SaferPets - 19-Aug-16 @ 11:18 AM
Does a Bull mastiff need to be muzzled when out in public also does it need to be kept on a lead at all times. I'm asking as my sister was out walking her dog and a Bull mastiff came charging at her dog. She had hold of her dog by the collar trying to keep the mastiff away from her dogs neck and in doing so the mastiff bit my sister. The Bullmastiff owners were a good distance away. My sisters partner was kicking to try keep the Bullmastiff away from my sister and her dog. After about a minute the other dogs owner came towards them and called his dog away from them. He blamed my sisters dogs barking for the attack. Didn't apologise or anything. She got home reported it to the police. Then went to hospital had x rays and the bite cleaned and dressed. Also give a 7day course of very strong antibiotics. The police are coming out to see her and she has photographs of her hands.

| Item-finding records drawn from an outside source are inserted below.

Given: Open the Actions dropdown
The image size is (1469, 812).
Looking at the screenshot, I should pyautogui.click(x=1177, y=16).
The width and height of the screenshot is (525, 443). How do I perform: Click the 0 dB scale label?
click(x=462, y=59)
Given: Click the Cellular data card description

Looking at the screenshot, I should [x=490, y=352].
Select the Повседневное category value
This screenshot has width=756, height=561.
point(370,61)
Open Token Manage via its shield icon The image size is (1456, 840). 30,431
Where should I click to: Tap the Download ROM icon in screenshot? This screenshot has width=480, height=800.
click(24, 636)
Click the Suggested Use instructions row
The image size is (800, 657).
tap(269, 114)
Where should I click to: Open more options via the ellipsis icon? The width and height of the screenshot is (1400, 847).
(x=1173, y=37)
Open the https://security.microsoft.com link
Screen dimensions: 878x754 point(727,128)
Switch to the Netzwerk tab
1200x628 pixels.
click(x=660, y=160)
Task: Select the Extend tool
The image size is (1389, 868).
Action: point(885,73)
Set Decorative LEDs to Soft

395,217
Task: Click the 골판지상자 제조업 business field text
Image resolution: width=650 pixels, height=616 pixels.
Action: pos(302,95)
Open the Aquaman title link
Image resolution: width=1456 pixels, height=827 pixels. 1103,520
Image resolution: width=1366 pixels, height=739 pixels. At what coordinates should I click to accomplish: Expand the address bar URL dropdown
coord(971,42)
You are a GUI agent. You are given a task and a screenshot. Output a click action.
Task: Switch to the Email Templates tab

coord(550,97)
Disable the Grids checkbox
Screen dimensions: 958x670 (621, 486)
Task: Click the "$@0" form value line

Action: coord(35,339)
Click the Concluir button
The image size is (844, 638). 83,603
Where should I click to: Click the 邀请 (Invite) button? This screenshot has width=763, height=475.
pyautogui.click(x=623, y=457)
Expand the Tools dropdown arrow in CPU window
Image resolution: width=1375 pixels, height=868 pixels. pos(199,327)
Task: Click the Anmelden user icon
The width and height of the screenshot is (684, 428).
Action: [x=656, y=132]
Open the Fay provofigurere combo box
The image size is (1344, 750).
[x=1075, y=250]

QueenBee007uk - 18-Aug-16 @ 3:50 PM
@Han141103 - There is no legal age requirement - but your parents/guardians are seen as beingresponsible if there was an incident which could lead to prosecution. For instance, if your dog injured a person while in your control, your parents would have to be able to prove that you were responsible enough to be in charge of the dog, which may be difficult if you have a large dog that could be aggressive.
KarlH64 - 10-Aug-16 @ 10:00 AM
Is a 12 year old aloud to walk an American bulldog in the uk?, which they can control the dog and hold the dog properly.